Cómo manejar las alergias sin volverte loco
Hoy es rarísimo el cumpleaños donde no haya al menos un niño con alguna restricción: alergia al maní, intolerancia a la lactosa, celiaquía, o simplemente una dieta especial. Ignorarlo no es opción, pero tampoco tienes que rediseñar todo el menú.
- Pregunta al confirmar asistencia: una línea en la invitación ("avísame si tu hijo tiene alguna alergia") te ahorra sustos.
- Ten una opción segura aparte: fruta, algo sin gluten o sin lácteos, identificada para esos niños.
- Evita el maní y los frutos secos en la comida general; es la alergia más peligrosa y la más común.
- Etiqueta lo que tenga ingredientes complicados para que los papás decidan.
Con avisar y tener una alternativa lista basta. Los papás de niños con alergias están acostumbrados y agradecen muchísimo cuando alguien se acuerda de su hijo.
Bebidas: refrescar sin empalagar
Aquí el error más común es ahogar la fiesta en gaseosa. Termina habiendo niños acelerados, manteles pegajosos y mucho líquido oscuro derramado. Mejor variar: jugos naturales o de caja, agua siempre disponible, y la gaseosa como opción, no como única. Para los adultos, agua, jugos y café o aromática para el frío de la tarde. Si quieres un detalle bonito y barato, una jarra de limonada o de jugo de un color llamativo se ve festiva y rinde.
El momento del ponqué: el clímax de la fiesta
Por más comida que haya, todos esperan el ponqué. Es el momento que define la foto y el que organiza el cierre de la fiesta. Un par de recomendaciones: programa el ponqué cuando todavía haya energía pero los niños ya hayan comido y jugado, normalmente hacia la mitad o el último tercio de la fiesta. Que el sabor sea simple (vainilla y chocolate ganan siempre; los rellenos muy elaborados a veces no gustan a los más chicos). Y ten servilletas y platos a la mano, porque después del ponqué viene el reguero feliz.

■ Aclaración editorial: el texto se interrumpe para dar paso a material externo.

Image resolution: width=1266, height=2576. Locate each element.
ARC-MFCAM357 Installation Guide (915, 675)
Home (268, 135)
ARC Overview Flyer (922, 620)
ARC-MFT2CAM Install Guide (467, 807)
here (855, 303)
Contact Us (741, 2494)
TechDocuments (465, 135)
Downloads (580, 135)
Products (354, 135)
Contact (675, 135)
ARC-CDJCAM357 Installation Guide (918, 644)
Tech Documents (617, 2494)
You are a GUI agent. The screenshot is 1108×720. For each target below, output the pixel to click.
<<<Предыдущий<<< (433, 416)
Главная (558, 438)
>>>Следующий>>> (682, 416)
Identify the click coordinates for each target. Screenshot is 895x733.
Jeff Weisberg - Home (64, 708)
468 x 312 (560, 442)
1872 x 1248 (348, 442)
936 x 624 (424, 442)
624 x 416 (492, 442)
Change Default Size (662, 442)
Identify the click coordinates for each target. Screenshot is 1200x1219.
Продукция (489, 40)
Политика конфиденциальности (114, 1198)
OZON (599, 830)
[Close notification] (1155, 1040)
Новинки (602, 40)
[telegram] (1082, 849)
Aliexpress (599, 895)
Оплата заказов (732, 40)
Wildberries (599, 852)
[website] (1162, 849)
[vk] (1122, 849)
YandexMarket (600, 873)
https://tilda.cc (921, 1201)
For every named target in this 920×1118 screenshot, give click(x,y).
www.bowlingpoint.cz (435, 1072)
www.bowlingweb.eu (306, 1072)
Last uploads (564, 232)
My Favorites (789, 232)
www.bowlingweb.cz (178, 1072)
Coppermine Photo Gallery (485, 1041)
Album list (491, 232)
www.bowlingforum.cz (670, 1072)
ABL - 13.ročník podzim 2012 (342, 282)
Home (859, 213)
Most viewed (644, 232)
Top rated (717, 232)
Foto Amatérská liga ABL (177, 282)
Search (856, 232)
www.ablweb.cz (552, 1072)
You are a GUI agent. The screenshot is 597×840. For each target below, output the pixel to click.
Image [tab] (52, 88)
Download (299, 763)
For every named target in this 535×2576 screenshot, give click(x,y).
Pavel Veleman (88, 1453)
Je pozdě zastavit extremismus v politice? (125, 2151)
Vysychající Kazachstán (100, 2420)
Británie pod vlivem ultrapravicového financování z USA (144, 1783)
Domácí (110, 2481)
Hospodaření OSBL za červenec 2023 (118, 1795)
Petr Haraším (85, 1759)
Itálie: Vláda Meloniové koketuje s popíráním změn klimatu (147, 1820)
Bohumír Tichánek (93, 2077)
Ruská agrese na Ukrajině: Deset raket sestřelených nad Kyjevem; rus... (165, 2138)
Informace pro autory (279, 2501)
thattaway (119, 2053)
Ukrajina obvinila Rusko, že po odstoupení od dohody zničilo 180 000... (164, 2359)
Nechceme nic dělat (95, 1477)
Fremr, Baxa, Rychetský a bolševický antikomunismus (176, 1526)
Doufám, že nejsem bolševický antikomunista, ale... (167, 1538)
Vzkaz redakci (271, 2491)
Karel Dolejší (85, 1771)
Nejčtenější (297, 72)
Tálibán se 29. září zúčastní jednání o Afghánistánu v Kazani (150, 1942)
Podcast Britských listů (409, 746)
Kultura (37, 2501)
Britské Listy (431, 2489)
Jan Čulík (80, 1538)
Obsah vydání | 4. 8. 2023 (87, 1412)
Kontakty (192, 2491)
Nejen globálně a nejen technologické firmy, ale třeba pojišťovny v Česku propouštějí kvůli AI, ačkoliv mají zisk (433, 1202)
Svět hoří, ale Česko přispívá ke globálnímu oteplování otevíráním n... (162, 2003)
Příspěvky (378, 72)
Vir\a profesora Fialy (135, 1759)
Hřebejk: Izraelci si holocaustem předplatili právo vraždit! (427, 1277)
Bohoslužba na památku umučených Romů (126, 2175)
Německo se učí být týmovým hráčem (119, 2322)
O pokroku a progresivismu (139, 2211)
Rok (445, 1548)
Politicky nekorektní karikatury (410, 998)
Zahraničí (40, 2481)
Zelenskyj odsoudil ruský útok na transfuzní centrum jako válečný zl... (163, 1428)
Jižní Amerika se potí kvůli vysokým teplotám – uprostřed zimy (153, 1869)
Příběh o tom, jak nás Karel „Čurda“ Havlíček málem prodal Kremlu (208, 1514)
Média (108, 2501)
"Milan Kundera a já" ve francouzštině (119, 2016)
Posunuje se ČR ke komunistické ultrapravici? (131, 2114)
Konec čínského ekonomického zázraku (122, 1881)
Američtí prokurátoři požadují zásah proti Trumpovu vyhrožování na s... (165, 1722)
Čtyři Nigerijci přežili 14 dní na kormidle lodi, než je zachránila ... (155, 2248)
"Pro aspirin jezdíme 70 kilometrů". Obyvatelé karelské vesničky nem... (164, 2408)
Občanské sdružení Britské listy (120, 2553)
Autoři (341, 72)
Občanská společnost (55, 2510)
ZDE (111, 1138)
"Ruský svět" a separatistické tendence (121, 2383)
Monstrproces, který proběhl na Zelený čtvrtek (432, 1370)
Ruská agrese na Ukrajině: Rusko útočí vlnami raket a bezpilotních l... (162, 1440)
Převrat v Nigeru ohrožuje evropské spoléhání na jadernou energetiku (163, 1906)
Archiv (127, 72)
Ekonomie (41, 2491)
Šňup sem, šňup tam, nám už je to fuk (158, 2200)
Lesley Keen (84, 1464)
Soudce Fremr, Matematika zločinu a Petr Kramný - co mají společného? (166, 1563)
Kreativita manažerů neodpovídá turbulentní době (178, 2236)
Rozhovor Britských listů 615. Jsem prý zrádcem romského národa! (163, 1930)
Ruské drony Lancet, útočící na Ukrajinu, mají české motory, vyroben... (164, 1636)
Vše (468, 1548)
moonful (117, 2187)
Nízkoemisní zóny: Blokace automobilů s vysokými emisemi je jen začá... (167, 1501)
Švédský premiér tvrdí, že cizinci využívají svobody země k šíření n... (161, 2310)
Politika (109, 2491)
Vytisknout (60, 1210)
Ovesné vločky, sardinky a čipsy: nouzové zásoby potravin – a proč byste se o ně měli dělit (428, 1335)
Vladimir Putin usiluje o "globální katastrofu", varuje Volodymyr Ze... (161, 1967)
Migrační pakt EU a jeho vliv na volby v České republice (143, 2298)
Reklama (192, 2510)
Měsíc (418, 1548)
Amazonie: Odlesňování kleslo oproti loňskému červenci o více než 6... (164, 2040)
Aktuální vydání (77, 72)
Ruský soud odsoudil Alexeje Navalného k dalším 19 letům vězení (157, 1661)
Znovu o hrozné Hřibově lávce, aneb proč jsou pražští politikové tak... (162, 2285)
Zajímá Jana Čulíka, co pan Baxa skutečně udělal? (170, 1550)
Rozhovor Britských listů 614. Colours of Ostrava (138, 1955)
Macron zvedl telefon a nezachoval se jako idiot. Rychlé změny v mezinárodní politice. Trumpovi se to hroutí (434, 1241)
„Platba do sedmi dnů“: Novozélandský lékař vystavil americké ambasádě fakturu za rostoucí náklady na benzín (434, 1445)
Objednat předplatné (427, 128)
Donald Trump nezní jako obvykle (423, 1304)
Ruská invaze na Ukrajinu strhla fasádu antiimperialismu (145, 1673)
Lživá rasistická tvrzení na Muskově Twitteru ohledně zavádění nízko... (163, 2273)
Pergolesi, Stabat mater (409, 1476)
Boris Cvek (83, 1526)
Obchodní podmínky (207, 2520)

Cantidades: cómo calcular sin que sobre ni falte
No te vamos a dar un número mágico por niño, porque depende muchísimo de la edad, la hora de la fiesta y de cuánto jueguen. Pero sí una guía mental: los niños pequeños comen menos de lo que crees (se distraen), y los de primaria comen más de lo que esperas. Confirma asistencia real con tiempo, calcula por cabeza confirmada y suma un margen para los acompañantes adultos, que también pican.
Un truco que nunca falla: es mejor que sobre un poco de lo que come bien (perro caliente, papas) y que no sobre de lo elaborado. La comida que vuelve intacta a la cocina suele ser la que parecía buena idea pero nadie pidió.